[EXERCISE SET]
- 1) In the letter on economic instability, what was the University of Michigan's preliminary April reading of consumer sentiment?
- 2) Reproduce the stretch of the letter on economic instability from "Declining Economic Indicators: Consumer" through "the global economy." word for word.
Start of DOCUMENT PASSAGE
April 30, 2025
Speaker of the House Mike Johnson
Office of the Speaker
H-232, The Capitol
Washington, DC 20515
Senate Majority Leader John Thune
United States Senate
511 Dirksen Senate Office Building
Washington, DC 20510
Dear Speaker Johnson and Majority Leader Thune,
The stability of the American economy—and the credibility of our governance—is on the line.
We write to you as the elected fiscal stewards of our states. We are responsible for protecting the long-term economic well-being of the people, communities, and institutions we serve. We oversee public assets, safeguard credit ratings, and finance the infrastructure and services that hold this country together.
In the federal system our founders designed, the House and Senate were created to ensure national power remained grounded in local accountability. Congress was not meant to be passive, but an active and co-equal branch of government—one that ensures continuity, credibility, and long-term stewardship, especially when the executive branch falters.
That responsibility is now being tested.
We are operating in a volatile financial landscape—defined by market reactions to erratic federal policy, rising global skepticism about American stability, and the politicization of institutions that have long served as anchors of economic confidence. This is not a temporary disruption. It is a structural shift in how global markets and domestic stakeholders perceive the reliability of the U.S. economy. These aren’t hypothetical risks. These are live consequences. And the branch of government with the constitutional power to address them is not acting.
Below are just a few of the ways this instability is already manifesting:
Stock Market Volatility: In early April, the U.S. stock market experienced its largest two-day loss in history, with the Dow dropping over 4,000 points (9.5%), the S&P 500 falling 10%, and the Nasdaq down 11%. This erased over $6.6 trillion in market value, triggered by tariff escalations and a wave of global uncertainty. While markets have since rebounded partially—on April 22, the Dow rose by 2.7%, the S&P 500 by 2.5%, and the Nasdaq by 2.7%—volatility remains high, and the market has suffered multiple historically bad days.
Dollar Performance: The U.S. dollar has weakened to a three-year low and continues to be subject to ongoing instability given investors’ concerns about U.S. economic leadership and policy direction.
Rising Borrowing Costs: Borrowing costs are increasing for governments, businesses, and families, as volatility drives up interest rates and undermines access to affordable capital.
Declining Economic Indicators: Consumer confidence has dropped below levels seen during the Great Recession. The Philadelphia Fed reports a 34.2% plunge in new manufacturing orders, while the New York Fed’s General Business Conditions Index has fallen to its second-lowest reading in more than two decades.
Consumer Confidence: The University of Michigan's preliminary April reading shows consumer sentiment at 50.8, down from 57.0 in March, marking the second-lowest level on record.
IMF Downgrade: The International Monetary Fund has downgraded its U.S. economic forecast, cutting expected growth from 2.7% to 1.8% and raising inflation projections to approximately 3%. The IMF now warns that U.S. trade and monetary policy is a 'major negative shock' to the global economy.
End of DOCUMENT PASSAGE
Start of RAW DATA
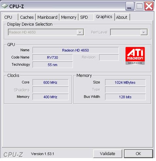The image size is (156, 161).
Task: Open the SPD tab
Action: pyautogui.click(x=86, y=17)
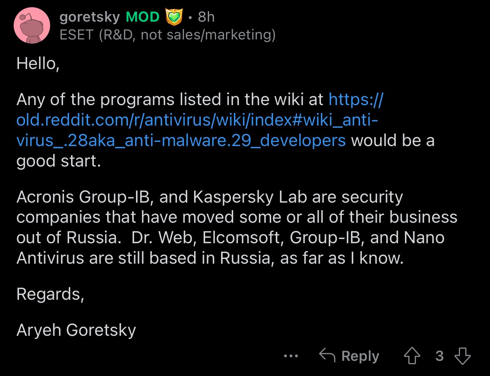Click the green heart shield badge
End of RAW DATA
[EXPECTED RESULTS]
- 1) 50.8, down from 57.0 in March.

- 2)
Declining Economic Indicators: Consumer confidence has dropped below levels seen during the Great Recession. The Philadelphia Fed reports a 34.2% plunge in new manufacturing orders, while the New York Fed’s General Business Conditions Index has fallen to its second-lowest reading in more than two decades.
Consumer Confidence: The University of Michigan's preliminary April reading shows consumer sentiment at 50.8, down from 57.0 in March, marking the second-lowest level on record.
IMF Downgrade: The International Monetary Fund has downgraded its U.S. economic forecast, cutting expected growth from 2.7% to 1.8% and raising inflation projections to approximately 3%. The IMF now warns that U.S. trade and monetary policy is a 'major negative shock' to the global economy.